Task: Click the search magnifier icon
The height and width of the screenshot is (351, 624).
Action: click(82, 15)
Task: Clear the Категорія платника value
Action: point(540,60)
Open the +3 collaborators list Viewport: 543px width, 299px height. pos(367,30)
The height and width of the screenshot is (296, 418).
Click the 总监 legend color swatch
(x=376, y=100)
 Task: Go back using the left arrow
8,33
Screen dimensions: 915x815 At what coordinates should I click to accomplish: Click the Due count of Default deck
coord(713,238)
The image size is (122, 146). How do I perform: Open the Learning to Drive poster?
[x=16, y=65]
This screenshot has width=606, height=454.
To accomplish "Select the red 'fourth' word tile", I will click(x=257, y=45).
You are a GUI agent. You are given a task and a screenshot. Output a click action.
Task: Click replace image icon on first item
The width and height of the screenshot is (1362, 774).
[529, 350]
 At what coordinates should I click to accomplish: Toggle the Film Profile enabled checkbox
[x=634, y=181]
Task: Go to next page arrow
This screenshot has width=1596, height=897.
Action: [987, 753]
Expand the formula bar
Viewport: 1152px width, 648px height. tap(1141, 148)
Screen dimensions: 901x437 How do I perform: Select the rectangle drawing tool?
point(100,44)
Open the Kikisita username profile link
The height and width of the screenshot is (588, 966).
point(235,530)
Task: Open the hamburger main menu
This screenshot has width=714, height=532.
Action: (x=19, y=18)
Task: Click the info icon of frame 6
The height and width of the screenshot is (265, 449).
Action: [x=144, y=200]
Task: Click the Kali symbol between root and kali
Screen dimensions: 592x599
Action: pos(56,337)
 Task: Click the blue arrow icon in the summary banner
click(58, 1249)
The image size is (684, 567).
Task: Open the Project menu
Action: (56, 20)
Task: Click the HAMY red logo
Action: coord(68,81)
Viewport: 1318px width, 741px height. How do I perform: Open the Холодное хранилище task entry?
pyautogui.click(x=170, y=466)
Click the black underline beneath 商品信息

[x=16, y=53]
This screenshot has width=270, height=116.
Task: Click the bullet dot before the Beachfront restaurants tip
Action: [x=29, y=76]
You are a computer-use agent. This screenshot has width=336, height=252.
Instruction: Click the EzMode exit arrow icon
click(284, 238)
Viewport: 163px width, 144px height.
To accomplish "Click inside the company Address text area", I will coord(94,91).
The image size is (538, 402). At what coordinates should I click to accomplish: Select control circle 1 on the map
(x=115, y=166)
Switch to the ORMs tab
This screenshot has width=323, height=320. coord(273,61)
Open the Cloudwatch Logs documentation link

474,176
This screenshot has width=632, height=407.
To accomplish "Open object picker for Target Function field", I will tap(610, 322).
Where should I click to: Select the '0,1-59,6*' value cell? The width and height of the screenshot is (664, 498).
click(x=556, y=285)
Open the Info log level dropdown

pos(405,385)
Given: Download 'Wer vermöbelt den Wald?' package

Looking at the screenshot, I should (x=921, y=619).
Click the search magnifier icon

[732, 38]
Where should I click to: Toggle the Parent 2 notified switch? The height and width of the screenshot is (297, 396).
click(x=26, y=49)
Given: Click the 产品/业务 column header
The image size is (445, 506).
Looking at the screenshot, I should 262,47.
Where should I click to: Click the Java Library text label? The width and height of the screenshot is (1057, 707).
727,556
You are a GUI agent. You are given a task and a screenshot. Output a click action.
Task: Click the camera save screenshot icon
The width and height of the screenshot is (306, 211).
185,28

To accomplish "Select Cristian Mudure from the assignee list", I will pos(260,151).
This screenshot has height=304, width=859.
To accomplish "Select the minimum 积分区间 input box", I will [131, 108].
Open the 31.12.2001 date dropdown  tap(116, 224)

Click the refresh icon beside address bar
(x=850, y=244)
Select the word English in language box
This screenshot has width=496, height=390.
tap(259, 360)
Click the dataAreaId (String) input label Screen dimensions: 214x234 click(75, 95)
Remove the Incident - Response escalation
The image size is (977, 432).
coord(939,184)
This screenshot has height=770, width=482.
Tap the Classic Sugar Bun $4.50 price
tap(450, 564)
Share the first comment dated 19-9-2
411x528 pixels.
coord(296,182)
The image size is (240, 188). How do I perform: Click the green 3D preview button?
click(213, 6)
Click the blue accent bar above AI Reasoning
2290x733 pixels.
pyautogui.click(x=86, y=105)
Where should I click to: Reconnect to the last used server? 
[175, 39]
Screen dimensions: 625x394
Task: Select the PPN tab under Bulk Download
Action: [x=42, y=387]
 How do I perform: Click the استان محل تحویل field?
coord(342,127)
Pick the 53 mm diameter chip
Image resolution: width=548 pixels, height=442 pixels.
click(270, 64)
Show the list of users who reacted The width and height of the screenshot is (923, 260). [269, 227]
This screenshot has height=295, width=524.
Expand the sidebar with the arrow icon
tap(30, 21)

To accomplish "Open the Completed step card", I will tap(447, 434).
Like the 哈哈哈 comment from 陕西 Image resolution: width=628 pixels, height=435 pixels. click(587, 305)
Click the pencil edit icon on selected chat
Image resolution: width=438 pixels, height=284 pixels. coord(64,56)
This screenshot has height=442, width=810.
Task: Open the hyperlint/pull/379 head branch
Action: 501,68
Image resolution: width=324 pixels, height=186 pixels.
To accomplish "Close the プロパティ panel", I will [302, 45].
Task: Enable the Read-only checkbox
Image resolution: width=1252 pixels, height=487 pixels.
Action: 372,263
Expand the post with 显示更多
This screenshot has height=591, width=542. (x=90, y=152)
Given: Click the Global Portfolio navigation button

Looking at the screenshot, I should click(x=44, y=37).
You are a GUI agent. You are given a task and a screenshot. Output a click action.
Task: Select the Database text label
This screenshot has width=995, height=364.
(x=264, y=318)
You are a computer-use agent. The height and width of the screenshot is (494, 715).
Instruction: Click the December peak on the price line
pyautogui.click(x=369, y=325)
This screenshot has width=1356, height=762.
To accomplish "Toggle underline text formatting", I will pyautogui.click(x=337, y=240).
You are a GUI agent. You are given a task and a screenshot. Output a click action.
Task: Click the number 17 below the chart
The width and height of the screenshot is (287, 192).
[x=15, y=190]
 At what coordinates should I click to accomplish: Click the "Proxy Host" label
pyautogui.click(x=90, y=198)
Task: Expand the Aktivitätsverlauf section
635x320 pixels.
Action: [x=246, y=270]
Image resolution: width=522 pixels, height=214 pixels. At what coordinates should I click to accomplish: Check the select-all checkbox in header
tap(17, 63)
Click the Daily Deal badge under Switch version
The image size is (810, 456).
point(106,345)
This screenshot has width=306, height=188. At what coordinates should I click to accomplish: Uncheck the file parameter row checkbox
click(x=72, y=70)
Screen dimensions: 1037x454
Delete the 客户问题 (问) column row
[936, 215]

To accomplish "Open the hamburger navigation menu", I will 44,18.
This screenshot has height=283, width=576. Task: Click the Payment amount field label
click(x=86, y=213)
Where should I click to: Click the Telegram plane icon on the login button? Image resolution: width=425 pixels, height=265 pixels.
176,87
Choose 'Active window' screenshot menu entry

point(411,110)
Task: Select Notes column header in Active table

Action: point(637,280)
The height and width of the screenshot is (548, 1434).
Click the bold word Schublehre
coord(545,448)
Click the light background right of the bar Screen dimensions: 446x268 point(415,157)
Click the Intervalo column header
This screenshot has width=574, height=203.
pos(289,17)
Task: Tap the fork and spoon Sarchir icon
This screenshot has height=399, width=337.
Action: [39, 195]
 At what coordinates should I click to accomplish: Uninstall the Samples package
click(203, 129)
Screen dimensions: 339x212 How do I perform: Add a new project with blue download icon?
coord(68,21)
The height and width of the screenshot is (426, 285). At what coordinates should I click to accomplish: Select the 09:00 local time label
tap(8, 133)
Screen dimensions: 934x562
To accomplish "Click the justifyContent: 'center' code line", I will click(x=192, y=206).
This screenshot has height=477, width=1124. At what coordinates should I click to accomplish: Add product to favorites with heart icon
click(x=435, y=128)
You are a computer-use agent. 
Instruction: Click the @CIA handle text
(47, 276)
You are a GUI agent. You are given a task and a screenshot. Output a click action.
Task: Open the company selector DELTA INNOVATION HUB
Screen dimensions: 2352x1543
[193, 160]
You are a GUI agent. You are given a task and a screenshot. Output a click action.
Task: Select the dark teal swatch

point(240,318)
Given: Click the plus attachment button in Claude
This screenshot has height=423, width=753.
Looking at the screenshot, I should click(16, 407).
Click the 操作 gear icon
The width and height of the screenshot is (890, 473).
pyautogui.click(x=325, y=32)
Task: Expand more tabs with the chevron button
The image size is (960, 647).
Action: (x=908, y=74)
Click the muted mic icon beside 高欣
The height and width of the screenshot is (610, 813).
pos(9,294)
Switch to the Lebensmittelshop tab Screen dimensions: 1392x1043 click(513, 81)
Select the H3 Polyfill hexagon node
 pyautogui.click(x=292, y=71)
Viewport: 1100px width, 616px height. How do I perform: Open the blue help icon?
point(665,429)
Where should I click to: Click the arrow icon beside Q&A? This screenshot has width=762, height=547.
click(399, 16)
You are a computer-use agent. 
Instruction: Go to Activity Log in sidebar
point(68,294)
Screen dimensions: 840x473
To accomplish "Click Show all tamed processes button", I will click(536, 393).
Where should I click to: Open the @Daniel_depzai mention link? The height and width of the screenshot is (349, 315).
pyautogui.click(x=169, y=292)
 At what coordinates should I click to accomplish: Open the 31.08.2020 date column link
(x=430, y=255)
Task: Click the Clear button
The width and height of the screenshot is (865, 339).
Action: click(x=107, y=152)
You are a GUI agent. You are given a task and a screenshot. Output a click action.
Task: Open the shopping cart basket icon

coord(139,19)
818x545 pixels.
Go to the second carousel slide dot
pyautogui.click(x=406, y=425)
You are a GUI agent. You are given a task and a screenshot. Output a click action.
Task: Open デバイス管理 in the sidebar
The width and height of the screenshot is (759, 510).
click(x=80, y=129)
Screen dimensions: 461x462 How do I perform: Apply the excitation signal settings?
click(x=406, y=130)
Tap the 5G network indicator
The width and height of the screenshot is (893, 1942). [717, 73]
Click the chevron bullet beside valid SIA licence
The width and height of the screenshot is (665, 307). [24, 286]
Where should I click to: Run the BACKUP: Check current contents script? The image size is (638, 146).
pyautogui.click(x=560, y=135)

== Problem statement ==
Lines from the one containing "Where should I click to: Run" through the end of the data above must be written out exactly, and no other lines are needed.

== Your solution ==
Where should I click to: Run the BACKUP: Check current contents script? The image size is (638, 146).
pyautogui.click(x=560, y=135)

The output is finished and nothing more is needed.